The rural community is fatigued and fragmenting
  • Many people are concerned about how others are faring.
  • Issues of rural decline are ongoing and problematic.
  • Fractures are appearing within the farming community.
Assistance has been utilised and is needed
  • Families have benefited from various types of financial assistance
  • Calls were made for further information and improvements to the financial assistance system.

Overall, the interviews suggest that the six months between February and September have involved an exhausting series of highs and lows for farming families in the Wimmera Southern Mallee region and beyond. The interviews capture a period when the growing likelihood of further drought was threatening to derail the renewed efforts and plans of many farming families. They highlight how farming families’ attempts to recover from previous drought conditions require them to cope with additional calls on their reserves as they prepare for production again. It also highlights how they need to cope with the unavoidable lag period that exists between them committing further reserves and receiving the subsequent financial rewards that will help them recover. This process of recommitting and waiting places farming families’ in a vulnerable position long after drought has seemingly disappeared. It also leaves them exposed if drought appears as a possibility again, as in September it seemed to be doing.

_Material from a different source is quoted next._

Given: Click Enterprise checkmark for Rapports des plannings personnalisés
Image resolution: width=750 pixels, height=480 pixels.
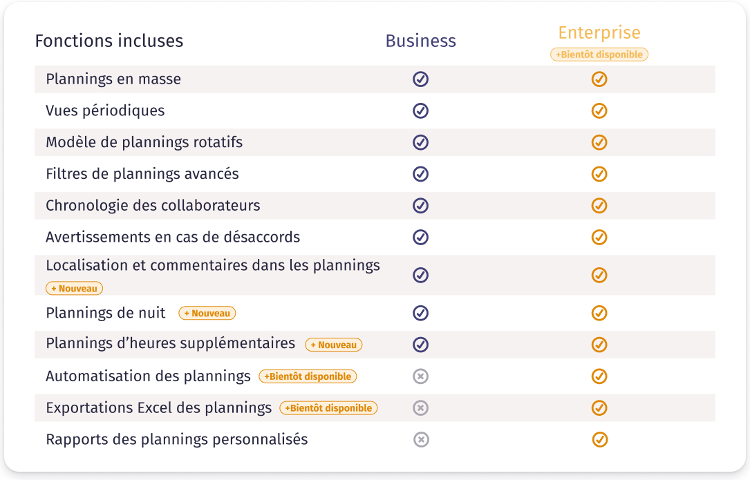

2007 was to play a critical role in farming families’ ability and willingness to continue farming and has prompted far-reaching questions about the future. This, combined with the severity of the shock and disappointment that the apparent collapse of the season has entailed, given the hopes that had been pinned to it, has resulted in many farming families seeming to have reached their emotional and financial limits. Indeed, the current intersection of past drought, further drought, hedging disasters and rural decline is seriously challenging some individuals’ whole outlook on life. This observed darkening of their previously optimistic views suggests another avenue through which drought is likely to have a long lasting and profound effect.

Irrespective of how seasonal conditions developed from September on, the interviews suggest that the threat of further drought had already inflicted a serious toll on the farming community. Due to this and the low levels of financial, emotional and social reserves farming families were already operating on prior to the recent dry conditions, the next months will once again form a momentous period. The pressure on decision making already present in February 2007 will continue to mount as we move towards February 2008. Although to date no major decisions about the future have been made by the farming families interviewed in September, the signs suggest that the interviews we conduct as the summer draws to a close will reveal that, unfortunately, some critical breaking points have been reached.